From: Nomen Nescio on 7 Mar 2010 06:40 http://www.das-labor.org/wiki/AVR-Crypto-Lib/en I was stunned to see that the ASM (assembler) implementation of AES is more than ten times (!) as fast as the C implementation. I'd have thought that compiler technology had narrowed the difference to maybe 10-20%. The compiler is probably GCC-AVR, which isn't as advanced as say, the Microsoft compilers, but the difference is remarkable.
From: Tom St Denis on 7 Mar 2010 07:25 On Mar 7, 6:40 am, Nomen Nescio <nob...(a)dizum.com> wrote: > http://www.das-labor.org/wiki/AVR-Crypto-Lib/en > > I was stunned to see that the ASM (assembler) implementation of AES is > more than ten times (!) as fast as the C implementation. I'd have > thought that compiler technology had narrowed the difference to maybe > 10-20%. The compiler is probably GCC-AVR, which isn't as advanced as > say, the Microsoft compilers, but the difference is remarkable. Say what? GCC on x86 *is* more advanced than MSVC by a long shot. Most lilkely though GCC for AVR isn't 100%. Just like GCC for ARM is not as good as ARM's own compiler. It's not uncommon to see assembler based AES 2-3 times faster than C. It shouldn't be 10x though...

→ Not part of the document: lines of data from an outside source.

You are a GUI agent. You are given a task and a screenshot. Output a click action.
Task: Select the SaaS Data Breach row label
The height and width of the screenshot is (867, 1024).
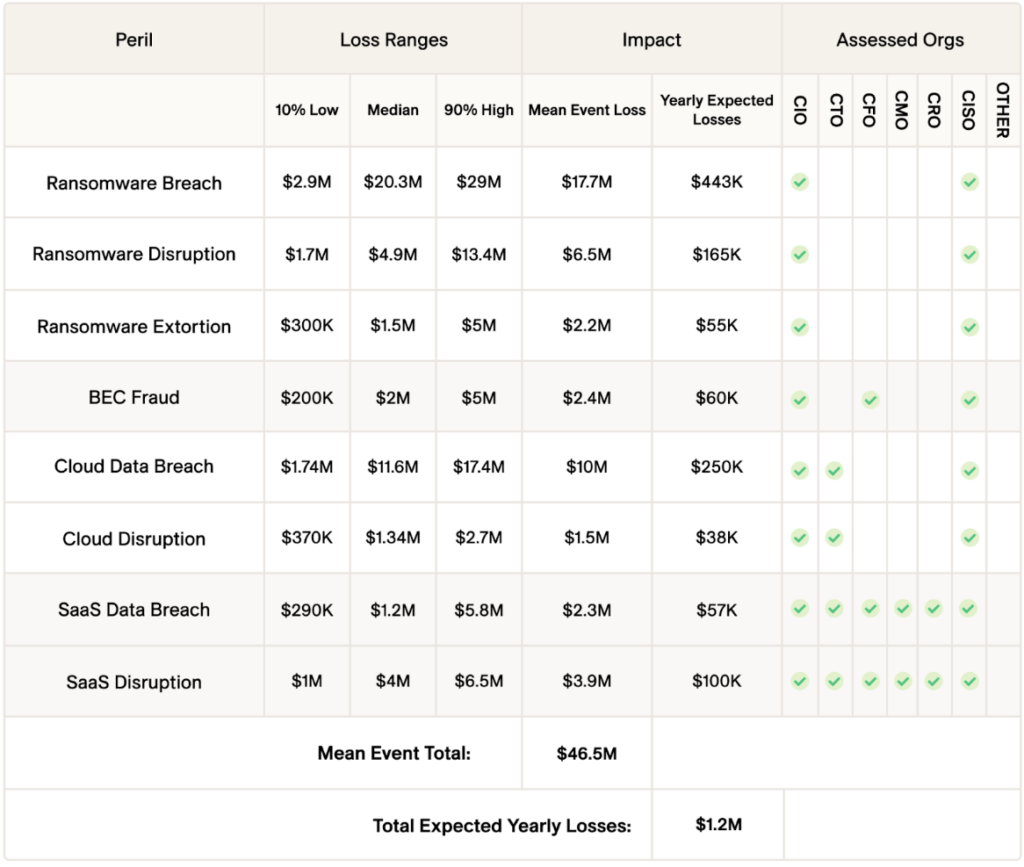coord(134,610)
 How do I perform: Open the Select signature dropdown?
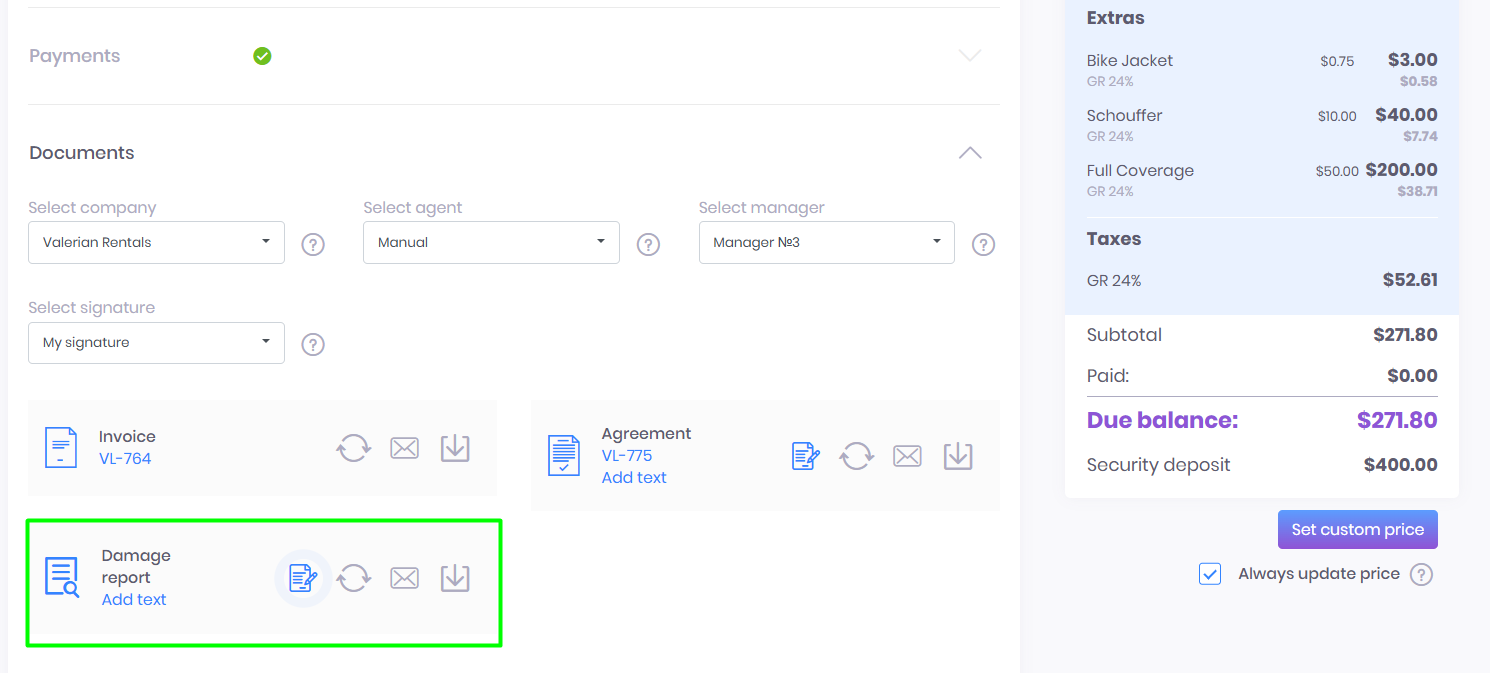(156, 343)
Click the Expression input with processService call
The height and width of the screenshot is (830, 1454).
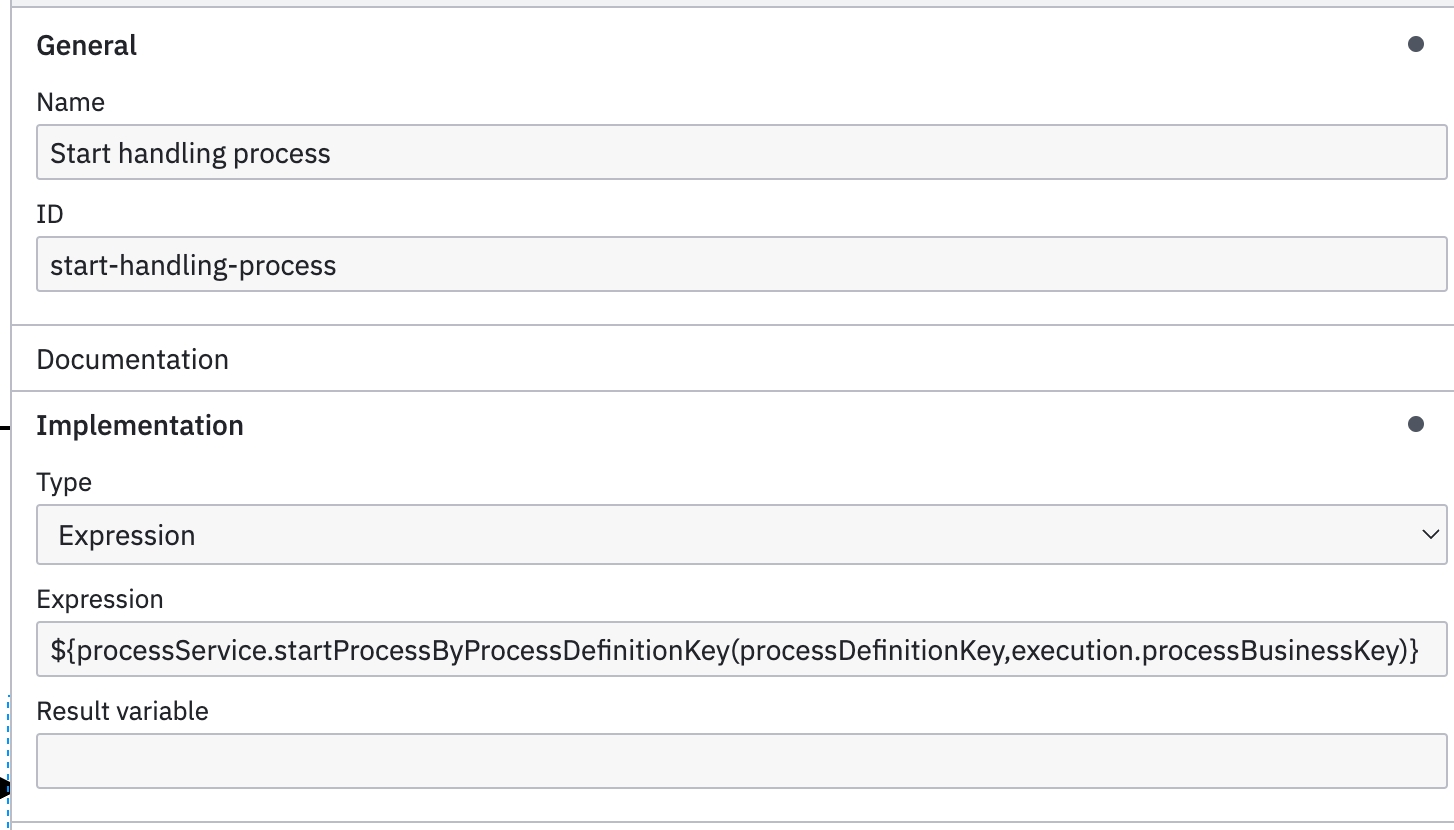pos(740,651)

From: Tom St Denis on 7 Mar 2010 17:56 On Mar 7, 2:45 pm, henno <hennobrand...(a)gmail.com.invalid> wrote: > Tom St Denis wrote: > > On Mar 7, 6:40 am, Nomen Nescio <nob...(a)dizum.com> wrote: > >>http://www.das-labor.org/wiki/AVR-Crypto-Lib/en > > >> I was stunned to see that the ASM (assembler) implementation of AES is > >> more than ten times (!) as fast as the C implementation. I'd have > >> thought that compiler technology had narrowed the difference to maybe > >> 10-20%. The compiler is probably GCC-AVR, which isn't as advanced as > >> say, the Microsoft compilers, but the difference is remarkable. > > > Say what? GCC on x86 *is* more advanced than MSVC by a long shot. > > Most lilkely though GCC for AVR isn't 100%. Just like GCC for ARM is > > not as good as ARM's own compiler. > > > It's not uncommon to see assembler based AES 2-3 times faster than C. > > It shouldn't be 10x though... > > It could be if you used the new AES instructions in x64 chipset introduced in > the i5 and i7 proecessors. Strictly speaking I don't consider those comparable. Those instructions are really just hardware offload of AES. It'd be like having a mem mapped device sitting as a look-aside device. Besides, strictly speaking there is no reason a C compiler can't also use them. If it can determine that a function executes the AES ECB decrypt/encrypt for instance it could just map it onto the relevent functions :-) Tom
From: Tom St Denis on 8 Mar 2010 09:11 On Mar 8, 7:45 am, Paulo Marques <pmarq...(a)grupopie.com> wrote: > Nomen Nescio wrote: > >http://www.das-labor.org/wiki/AVR-Crypto-Lib/en > > > I was stunned to see that the ASM (assembler) implementation of AES is > > more than ten times (!) as fast as the C implementation. I'd have > > thought that compiler technology had narrowed the difference to maybe > > 10-20%. The compiler is probably GCC-AVR, which isn't as advanced as > > say, the Microsoft compilers, but the difference is remarkable. > > The AVR is an 8-bit microcontroller that struggles to handle the 32 bit > values that most AES implementations use. > > As an educated guess, the assembler implementation is probably able to > use the 32 8-bit registers available to hold the internal state of the > AES and even do some of the movement operations by simple register > "renaming". In an AVR, a memory load or store operation takes 2 cycles. > Avoiding them by using only registers is a major speed up. True, keep in mind ATMEL did design a 32-bit AVR core as well. It's very similar in IA to ARM [from what I recall], but it's also about 2x slower [or less efficient, take your pick] than an ARM7 so ... Tom
From: Noob on 8 Mar 2010 09:18 Tom St Denis wrote: > True, keep in mind ATMEL did design a 32-bit AVR core as well. It's > very similar in IA to ARM What's IA? Did you mean ISA?